Christians must decide if the end of getting out our conservative message justifies the means, furthering the influence and platform of a destructive cult.
Oh gee whiz, here we go again, another brainwashed retread, sorry FRiend, you’re a bit late to the party, already been there done that, you guys seem to want to use the same ol’ tired used and re-used slanderous material. Pls go here and enjoy..........
http://www.freerepublic.com/focus/f-chat/2128856/posts?page=29#29
Do you have a brain? Do you believe everything you read or do you find things out independently on your own? I am a 'follower' of Roy Masters and I haven't lost a thing to him 'cept my former evil liberal ways, how is that a problem to you?
You dredge up these articles of half-truths from over 25-30 years ago when the Marxist left and the Christian right combined to use the same tactics trying to smear him as a cult. It didn't work, he's only gotten bigger and stronger.
Roy Masters doesn't operate some secret compound hidden away in Oregon where he brainwashes his followers to give up all their assets to them as he sexually abuses all of them. He doesn't even have a church that one can belong to.
On the contrary he is as open about his beliefs as he can be having put them in 15 books, in addition having broadcast his beliefs to the nation and now to the world for 48 years and now on over 100 radio stations and XM along with the internet.
In addition he helped establish Talkradionetwork which now employs such notables as Michael Savage, Laura Ingraham, Tammy Bruce, Rusty Humphries, Jerry Doyle, Phil Hendrie, Monica Crowley and others, are they all part of this Masters cult too?
He also makes available all his seminars for purchase and now opens his door to a live audience every Sunday morning, and broadcasts the proceedings online for all the world to see and participate, so with all this openness possible now due to talkradio and the internet, ANYONE can easily make their own judgments about Roy Masters and no longer have to depend on the biases of the Marxist media or right wing fundamentalist fringe groups like this Watchmen organization like they did 30 years ago.
Roy Masters is a great American patriot who migrated to this country because of the strong values its people used to subscribe too, he has attempted to assimilate and live the American dream and try to help this country maintain and return to the creed that made it the greatest country that ever existed.
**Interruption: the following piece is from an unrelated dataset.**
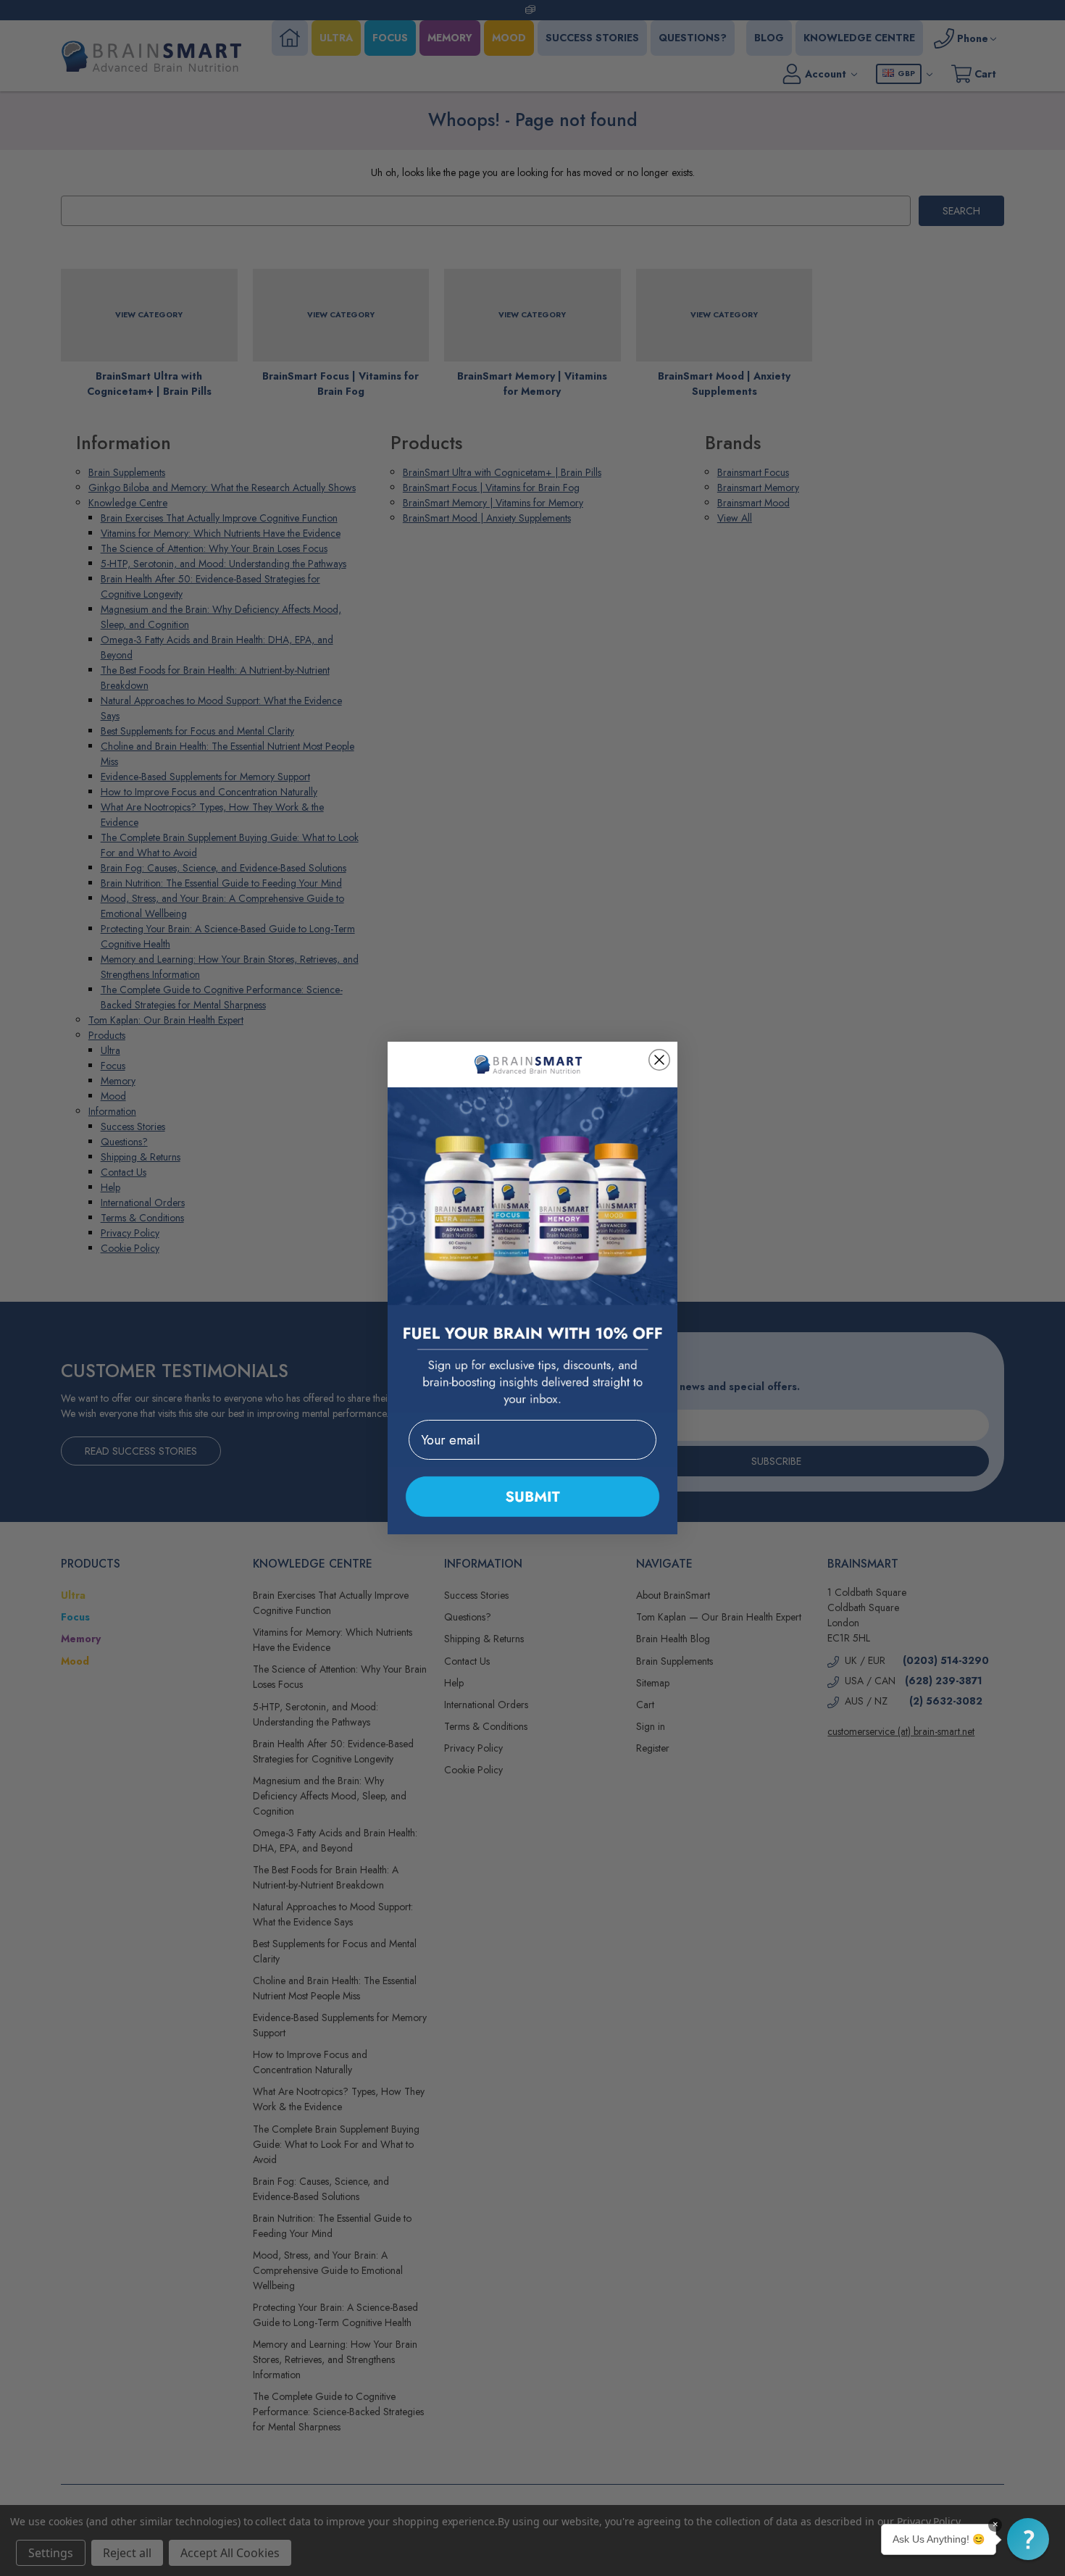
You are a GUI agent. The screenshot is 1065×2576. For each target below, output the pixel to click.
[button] (1028, 2539)
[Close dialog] (659, 1060)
I am blessed to have known of him and I merely wish to give my fellow Freepers the opportunity to also get to know him, you are free to disagree with him all you want but please be fair and get your facts straight before you do.
PING!
What are you talking about. I’ve heard this guy on and off since college and he advocates a journey of self via quiet meditation.
He offers a quiet type of meditation technique that helps people overcome problems and move ahead solely through their principle in agreement with the Creator.
Sounds pretty libertarian to me. About as far removed from Scientology and such as you can get.